### PROBLEM TO WORK ON
Restate word for word the entries below, starting with the line with "Switch to single page view icon" and continuing through the line with "Click the 上海海港". Include both of those lines and no others.

[Stored records]
++++++++
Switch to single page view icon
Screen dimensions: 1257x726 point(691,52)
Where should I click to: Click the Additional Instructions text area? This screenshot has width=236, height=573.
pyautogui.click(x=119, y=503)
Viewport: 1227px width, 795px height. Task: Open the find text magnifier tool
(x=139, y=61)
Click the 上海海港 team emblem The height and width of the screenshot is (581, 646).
++++++++
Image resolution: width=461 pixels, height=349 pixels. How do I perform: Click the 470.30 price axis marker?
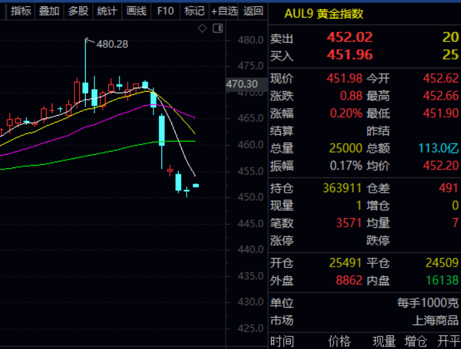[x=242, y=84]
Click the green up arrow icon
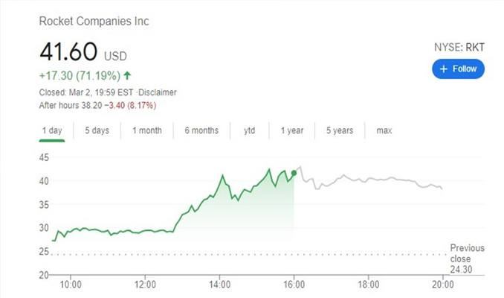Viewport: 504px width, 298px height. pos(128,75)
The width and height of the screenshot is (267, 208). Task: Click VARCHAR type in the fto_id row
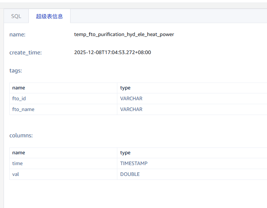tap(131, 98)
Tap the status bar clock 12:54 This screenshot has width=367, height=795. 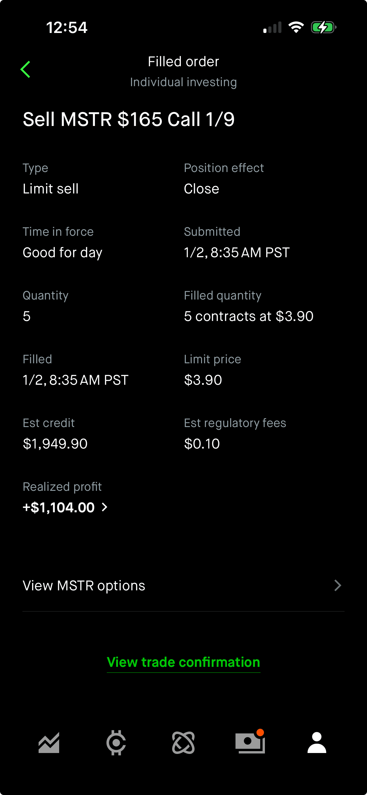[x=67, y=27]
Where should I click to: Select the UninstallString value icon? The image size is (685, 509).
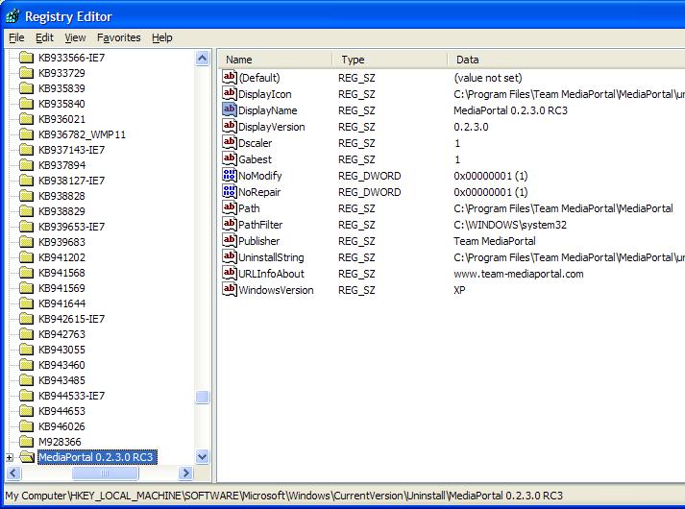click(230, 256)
++++++++
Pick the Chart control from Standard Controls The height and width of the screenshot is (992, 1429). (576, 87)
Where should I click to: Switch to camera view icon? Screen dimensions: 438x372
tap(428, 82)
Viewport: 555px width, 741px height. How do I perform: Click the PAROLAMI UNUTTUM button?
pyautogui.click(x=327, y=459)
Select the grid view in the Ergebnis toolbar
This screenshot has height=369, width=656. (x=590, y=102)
++++++++
### EXERCISE OUTPUT
Switch to single page view icon
Screen dimensions: 1257x726 point(691,52)
Where should I click to: Click the Additional Instructions text area? This screenshot has width=236, height=573.
pyautogui.click(x=119, y=503)
Viewport: 1227px width, 795px height. Task: Open the find text magnifier tool
(x=139, y=61)
Click the 上海海港 team emblem The height and width of the screenshot is (581, 646).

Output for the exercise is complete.